### Material shown
-----
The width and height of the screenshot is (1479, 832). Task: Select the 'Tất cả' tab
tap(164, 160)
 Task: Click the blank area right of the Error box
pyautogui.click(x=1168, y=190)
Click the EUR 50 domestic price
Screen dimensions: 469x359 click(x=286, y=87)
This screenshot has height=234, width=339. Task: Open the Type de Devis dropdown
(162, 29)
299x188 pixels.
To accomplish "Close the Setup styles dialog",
-----
Your answer should be the data above, retyped in full and unaltered.

The width and height of the screenshot is (1479, 832). Task: Select the 'Tất cả' tab
tap(164, 160)
 Task: Click the blank area right of the Error box
pyautogui.click(x=1168, y=190)
Click the EUR 50 domestic price
Screen dimensions: 469x359 click(x=286, y=87)
This screenshot has height=234, width=339. Task: Open the Type de Devis dropdown
(162, 29)
299x188 pixels.
To accomplish "Close the Setup styles dialog",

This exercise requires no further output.